Regex para hacer coincidir las dos últimas partes de una URL

I am trying to figure out the best regex to simply match only the last two strings in a url.

Por ejemplo con www.stackoverflow.com solo quiero emparejar stackoverflow.com

The issue i have is some strings can have a large number of periods for instance

a-abcnewsplus.i-a277eea3.rtmp.atlas.cdn.yimg.com 

should also return only yimg.com

The set of URLS I am working with does not have any of the path information so one can assume the last part of the string is always .org or .com O algo por el estilo.

What regular expresion will return stackoverflow.com when run against www.stackoverflow.com and will return yimg.com when run against a-abcnewsplus.i-a277eea3.rtmp.atlas.cdn.yimg.com under the condtions above?

preguntado el 14 de enero de 13 a las 06:01

Which language are you using? And what have you tried? -

¿Estás seguro de que te refieres? URL? Sounds more like host. -

Do you need to support domains that end in ".co.uk" or similar? -

If there is URL facility in your language, you can use it to extract the host, then use some simple indexOf to pick it out. -

Sugeriría mirar stackoverflow.com/questions/288810/get-the-subdomain-from-a-url as the answer provides details about the intricacies of parsing domain names. -

4 Respuestas

You don't have to use regex, instead you can use a simple explode función.

So you're looking to split your URL at the periods, so something like

$url = "a-abcnewsplus.i-a277eea3.rtmp.atlas.cdn.yimg.com";
$url_split = explode(".",$url);

And then you need to get the last two elements, so you can echo them out from the array created.

//this will return the second to last element, yimg
echo $url_split[count($url_split)-2];
//this will echo the period
echo ".";
//this will return the last element, com
echo $url_split[count($url_split)-1];

So in the end you'll get yimg.com as the final output.

Espero que esto ayude.

Respondido el 14 de enero de 13 a las 06:01

I don't know what did you try so far, but I can offer the following solution:

/.*?([\w]+\.[\w]+)$/

There are a couple of tricks here:

  1. Use $ to match till the end of the string. This way you'll be sure your regex engine won't catch the match from the very beginning.

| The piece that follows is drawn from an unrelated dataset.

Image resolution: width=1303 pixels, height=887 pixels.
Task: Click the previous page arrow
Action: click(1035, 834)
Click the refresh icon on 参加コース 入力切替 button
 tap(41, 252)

  2. Use grouping inside (...). In fact it means the following: match word that contains at least one letter then there should be a dot (backslashed because dot has a special meaning in regex and we want it 'as is' and then again series of letters with at least one of letters).

  3. Use reluctant search in the beginning of the pattern, because otherwise it will match everything in a greedy manner, for example, if your text is :

    abc.def.gh

the greedy match will give f.gh in your group, and its not what you want.

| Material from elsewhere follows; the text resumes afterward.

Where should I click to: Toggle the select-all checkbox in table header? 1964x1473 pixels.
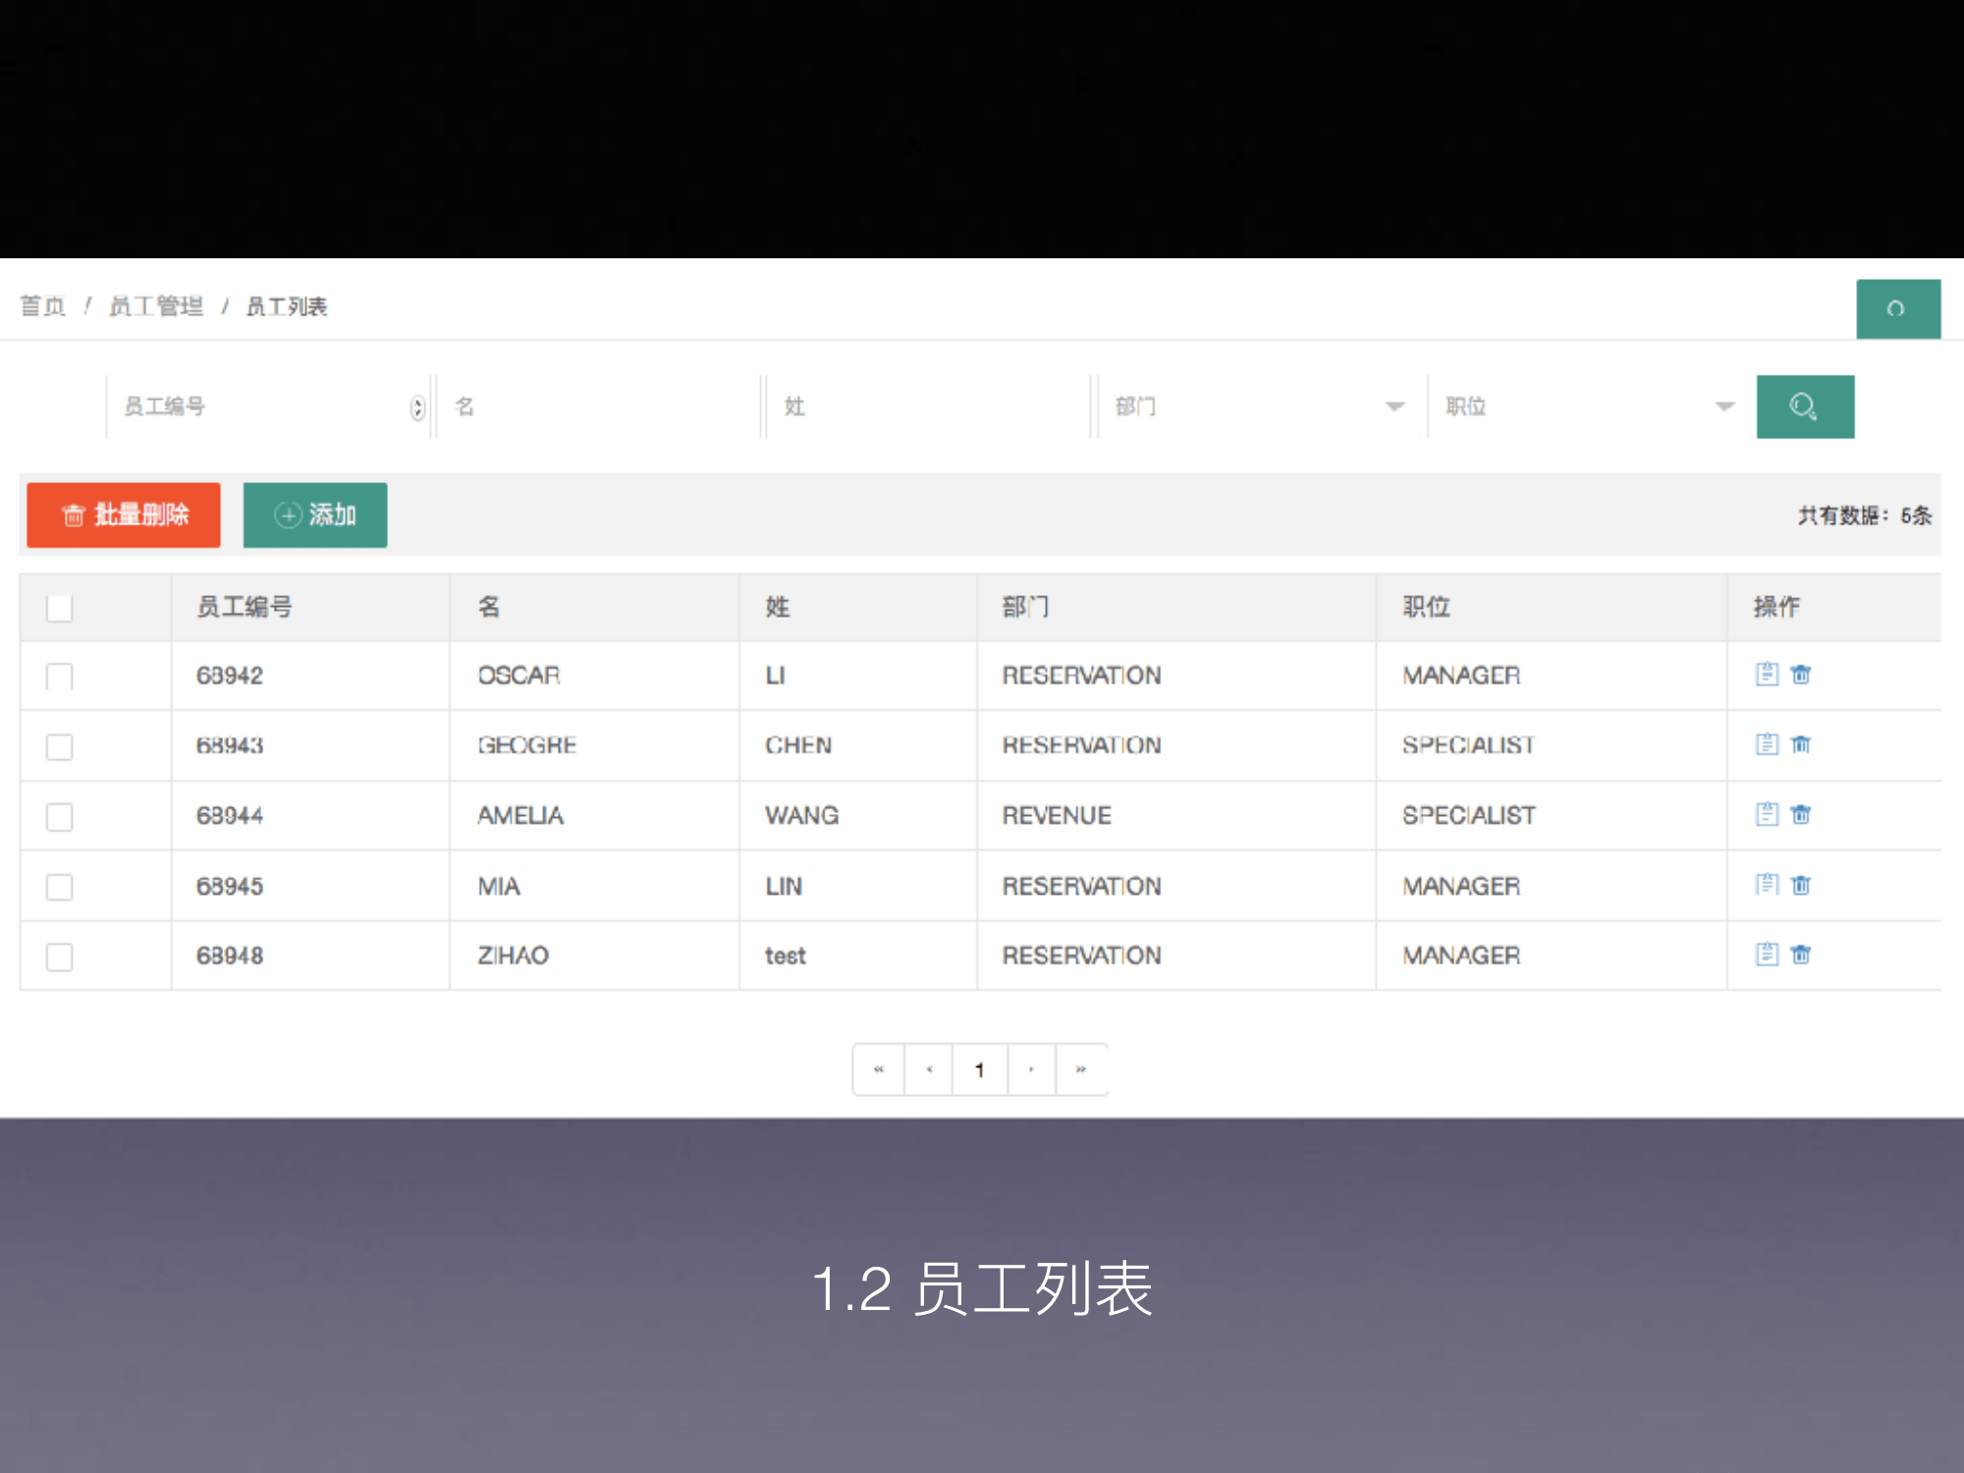pos(59,608)
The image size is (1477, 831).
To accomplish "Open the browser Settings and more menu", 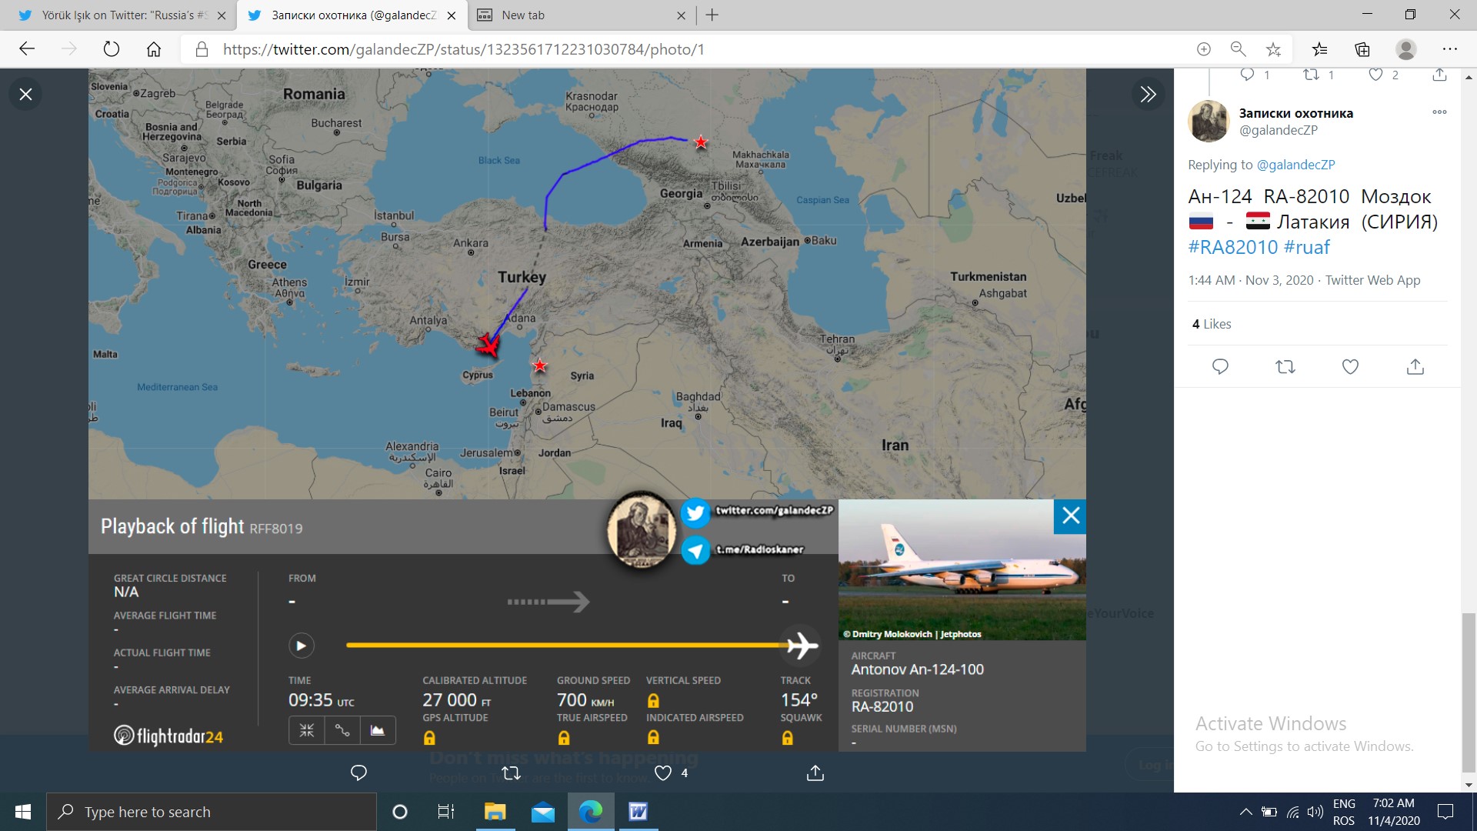I will tap(1450, 49).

I assumed that you can have only letters in your host (\w matches the word, maybe in your example you will need something more complicated).

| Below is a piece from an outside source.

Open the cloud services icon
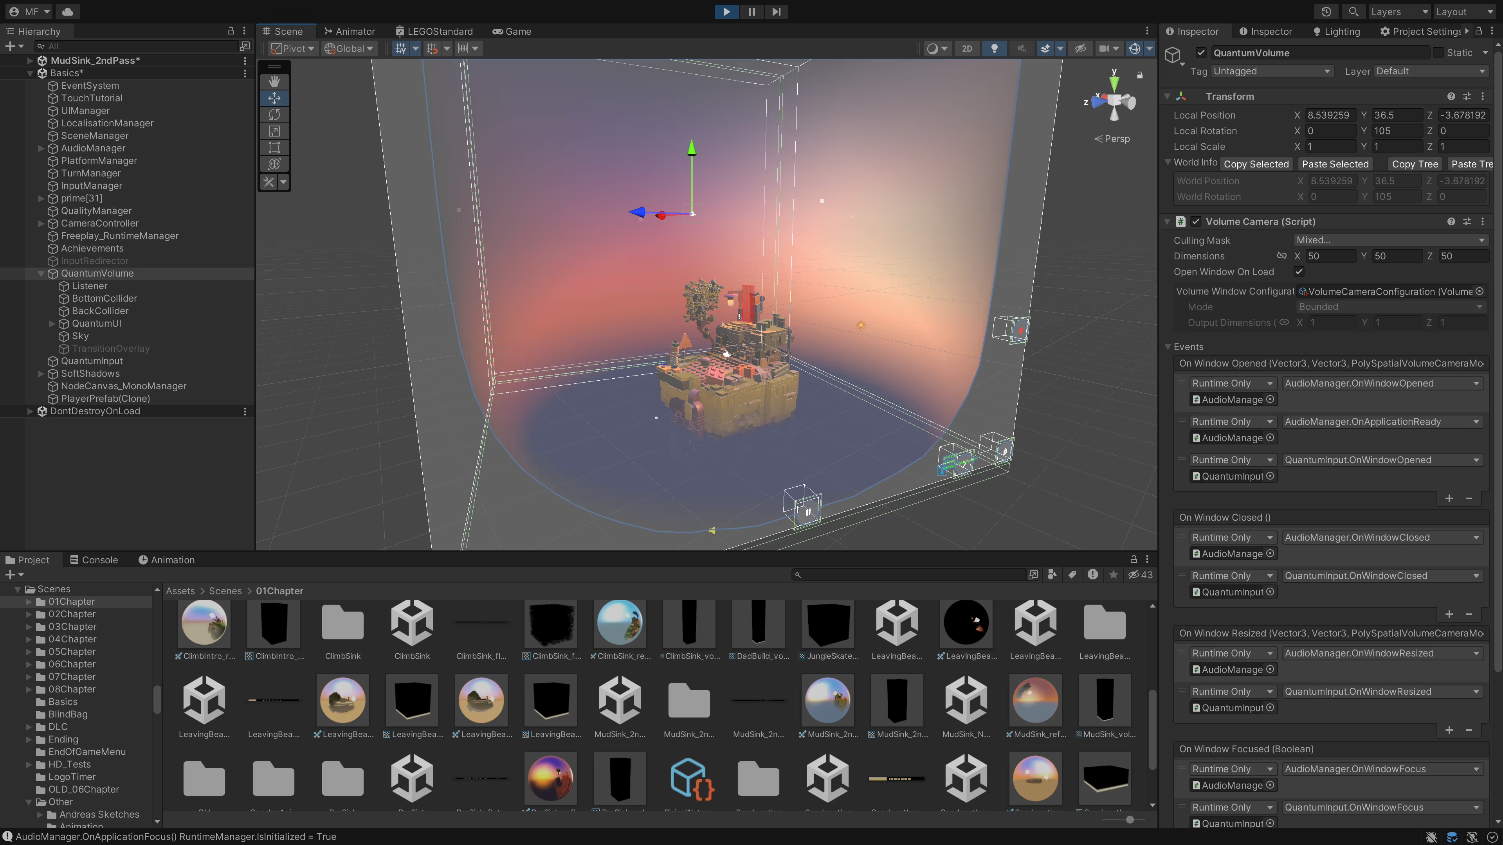 tap(68, 12)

I post here a working groovy example, you didn't specify the language you use but the engine should be similar.

def  s = "abc.def.gh"
def m = s =~/.*?([\w]+\.[\w]+)$/
println m[0][1] // outputs the first (and the only you have) group in groovy

Espero que esto ayude

Respondido el 14 de enero de 13 a las 06:01

and what about the urls that include digits, etc. does not seem that [\w] covers these cases - sin aquiles

if you needed a solution in a Perl Regular Expression compatible way that will work in a number of languages, you can use something like that - the example is in PHP

$url = "a-abcnewsplus.i-a277eea3.rtmp.atlas.cdn.yimg.com";

preg_match('|[a-zA-Z-0-9]+\.[a-zA-Z]{2,3}$|', $url, $m);
print($m[0]);

This regex guarantees you to fetch the last part of the url + domain name. For example, with a-abcnewsplus.i-a277eea3.rtmp.atlas.cdn.yimg.com esto produce

yimg.com

as an output, and with www.stackoverflow.com (with or without preceding triple w) it gives you

stackoverflow.com

como resultado

Respondido el 14 de enero de 13 a las 06:01

Una versión más corta

/(\.[^\.]+){2}$/

Respondido 01 Feb 13, 15:02

No es la respuesta que estás buscando? Examinar otras preguntas etiquetadas or haz tu propia pregunta.